US plans to seek guilty plea from Boeing for fatal 737 Max crashes


The fuselage plug area of ​​Alaska Airlines Flight 1282 Boeing 737-9 MAX, which was forced to make an emergency landing with a gap in the fuselage, is seen during its investigation by the National Transportation Safety Board (NTSB) in Portland, Oregon, U.S. January 7, 2024.

NTSB | Via Reuters

US prosecutors plan to seek a guilty plea for boeing on charges linked to two fatal crashes of 737 Max planes, lawyers for victims' families said Sunday, criticizing a potential settlement as a “sweetheart deal.”

Justice Department lawyers and victims' families and their attorneys spoke for about two hours Sunday, discussing the plan, the attorneys said.

Boeing declined to comment and it was not immediately clear whether it would accept a plea deal. A guilty plea could complicate his ability to win government contracts.

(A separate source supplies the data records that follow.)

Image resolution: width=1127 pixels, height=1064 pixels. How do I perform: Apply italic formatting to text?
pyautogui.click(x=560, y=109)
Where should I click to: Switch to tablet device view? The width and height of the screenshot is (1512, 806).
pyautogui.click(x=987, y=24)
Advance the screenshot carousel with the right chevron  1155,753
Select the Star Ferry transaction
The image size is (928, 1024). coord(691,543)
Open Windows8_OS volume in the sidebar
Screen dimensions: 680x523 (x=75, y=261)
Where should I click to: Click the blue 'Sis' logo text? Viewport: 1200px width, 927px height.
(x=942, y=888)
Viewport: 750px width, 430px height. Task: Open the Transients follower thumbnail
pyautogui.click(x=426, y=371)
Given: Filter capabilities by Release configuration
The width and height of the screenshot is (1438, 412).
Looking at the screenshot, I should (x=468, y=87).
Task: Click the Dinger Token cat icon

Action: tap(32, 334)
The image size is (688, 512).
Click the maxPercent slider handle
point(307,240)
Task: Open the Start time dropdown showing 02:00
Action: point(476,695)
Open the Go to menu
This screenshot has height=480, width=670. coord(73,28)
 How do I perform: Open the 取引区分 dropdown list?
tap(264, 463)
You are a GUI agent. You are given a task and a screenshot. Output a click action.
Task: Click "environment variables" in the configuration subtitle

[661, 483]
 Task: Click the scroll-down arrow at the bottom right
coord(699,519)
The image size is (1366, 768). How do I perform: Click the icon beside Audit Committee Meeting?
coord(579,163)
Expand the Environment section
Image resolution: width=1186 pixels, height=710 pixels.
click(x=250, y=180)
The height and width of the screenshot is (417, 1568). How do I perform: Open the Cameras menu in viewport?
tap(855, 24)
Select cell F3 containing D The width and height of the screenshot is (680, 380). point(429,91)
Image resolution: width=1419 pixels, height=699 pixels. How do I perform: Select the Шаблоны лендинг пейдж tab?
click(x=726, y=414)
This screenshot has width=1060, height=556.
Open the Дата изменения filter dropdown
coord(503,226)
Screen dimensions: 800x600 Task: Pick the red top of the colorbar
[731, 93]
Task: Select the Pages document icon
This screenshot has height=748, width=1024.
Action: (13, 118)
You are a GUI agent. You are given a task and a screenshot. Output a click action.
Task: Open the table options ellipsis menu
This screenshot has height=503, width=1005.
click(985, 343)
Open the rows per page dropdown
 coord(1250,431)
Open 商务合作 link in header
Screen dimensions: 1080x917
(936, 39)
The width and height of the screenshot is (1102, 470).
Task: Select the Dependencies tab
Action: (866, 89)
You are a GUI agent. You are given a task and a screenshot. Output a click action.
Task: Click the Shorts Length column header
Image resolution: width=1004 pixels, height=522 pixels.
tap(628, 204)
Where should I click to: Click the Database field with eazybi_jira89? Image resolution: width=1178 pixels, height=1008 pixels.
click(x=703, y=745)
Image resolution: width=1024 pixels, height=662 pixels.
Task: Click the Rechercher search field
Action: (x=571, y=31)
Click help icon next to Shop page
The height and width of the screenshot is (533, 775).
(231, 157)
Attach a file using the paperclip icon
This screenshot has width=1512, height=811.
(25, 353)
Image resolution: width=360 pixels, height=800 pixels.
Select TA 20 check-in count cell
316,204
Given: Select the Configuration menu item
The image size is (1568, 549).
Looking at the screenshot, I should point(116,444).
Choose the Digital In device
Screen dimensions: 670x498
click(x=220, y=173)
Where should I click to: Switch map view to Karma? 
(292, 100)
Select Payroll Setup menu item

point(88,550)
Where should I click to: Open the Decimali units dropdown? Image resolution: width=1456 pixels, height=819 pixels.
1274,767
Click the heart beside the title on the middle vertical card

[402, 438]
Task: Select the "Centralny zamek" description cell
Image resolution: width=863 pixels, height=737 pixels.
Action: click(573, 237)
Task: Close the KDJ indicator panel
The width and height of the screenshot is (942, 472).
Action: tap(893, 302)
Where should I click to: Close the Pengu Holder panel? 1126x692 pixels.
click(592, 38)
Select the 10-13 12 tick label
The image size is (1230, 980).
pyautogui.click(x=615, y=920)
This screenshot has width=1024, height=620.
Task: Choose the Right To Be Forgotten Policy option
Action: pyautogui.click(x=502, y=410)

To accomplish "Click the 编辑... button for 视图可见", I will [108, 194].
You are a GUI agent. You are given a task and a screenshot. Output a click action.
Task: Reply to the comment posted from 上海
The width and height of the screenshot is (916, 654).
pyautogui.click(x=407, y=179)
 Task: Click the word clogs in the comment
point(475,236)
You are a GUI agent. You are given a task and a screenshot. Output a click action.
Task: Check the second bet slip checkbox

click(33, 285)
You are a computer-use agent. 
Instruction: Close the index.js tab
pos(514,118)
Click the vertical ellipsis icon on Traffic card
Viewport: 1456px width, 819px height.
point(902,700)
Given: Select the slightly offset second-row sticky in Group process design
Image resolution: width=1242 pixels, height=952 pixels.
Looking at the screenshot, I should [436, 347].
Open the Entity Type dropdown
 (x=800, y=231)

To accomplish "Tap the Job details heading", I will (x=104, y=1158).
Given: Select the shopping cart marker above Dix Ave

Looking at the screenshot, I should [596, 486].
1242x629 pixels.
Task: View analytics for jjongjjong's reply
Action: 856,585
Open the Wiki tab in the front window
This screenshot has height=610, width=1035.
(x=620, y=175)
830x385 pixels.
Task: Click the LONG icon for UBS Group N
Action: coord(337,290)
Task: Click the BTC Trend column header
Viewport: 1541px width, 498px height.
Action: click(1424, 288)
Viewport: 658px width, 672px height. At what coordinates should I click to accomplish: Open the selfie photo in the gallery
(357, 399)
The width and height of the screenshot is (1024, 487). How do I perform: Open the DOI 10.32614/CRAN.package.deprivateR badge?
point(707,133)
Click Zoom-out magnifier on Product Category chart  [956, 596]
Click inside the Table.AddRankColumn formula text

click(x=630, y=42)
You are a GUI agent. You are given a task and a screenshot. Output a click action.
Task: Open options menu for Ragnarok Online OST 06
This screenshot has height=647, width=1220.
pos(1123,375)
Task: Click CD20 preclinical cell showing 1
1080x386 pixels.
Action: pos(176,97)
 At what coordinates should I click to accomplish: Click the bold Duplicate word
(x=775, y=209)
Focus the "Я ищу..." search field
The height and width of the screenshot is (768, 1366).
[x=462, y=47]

Boeing is a major defense contractor.

The Justice Department did not immediately respond to a request for comment.

The Justice Department said in May it was reviewing whether Boeing violated a 2021 settlement that shielded the company from federal charges related to the 2018 and 2019 crashes of its best-selling 737 Max jets, which killed all 346 people on the two flights. Under that settlement, Boeing said it would pay $2.5 billion.

The Justice Department reviewed the agreement after a door panel on a new 737 Max 9 exploded in mid-air during a Alaska Airlines flight in January, triggering a new safety and quality control crisis for one of the world's two suppliers of large commercial aircraft. The so-called deferred processing agreement was set to expire days before the door panel exploded.

Boeing admitted in 2021 that two of its pilots defrauded the Federal Aviation Administration by concealing the addition of a new flight control system to the planes before they flew commercially. That system was later implicated in the two crashes.

The plea deal would require Boeing to pay an additional fine of about $247 million and would require the installation of an external monitor at Boeing, according to Paul Cassell, one of the lawyers. Cassell called the new agreement a “slap on the wrist.”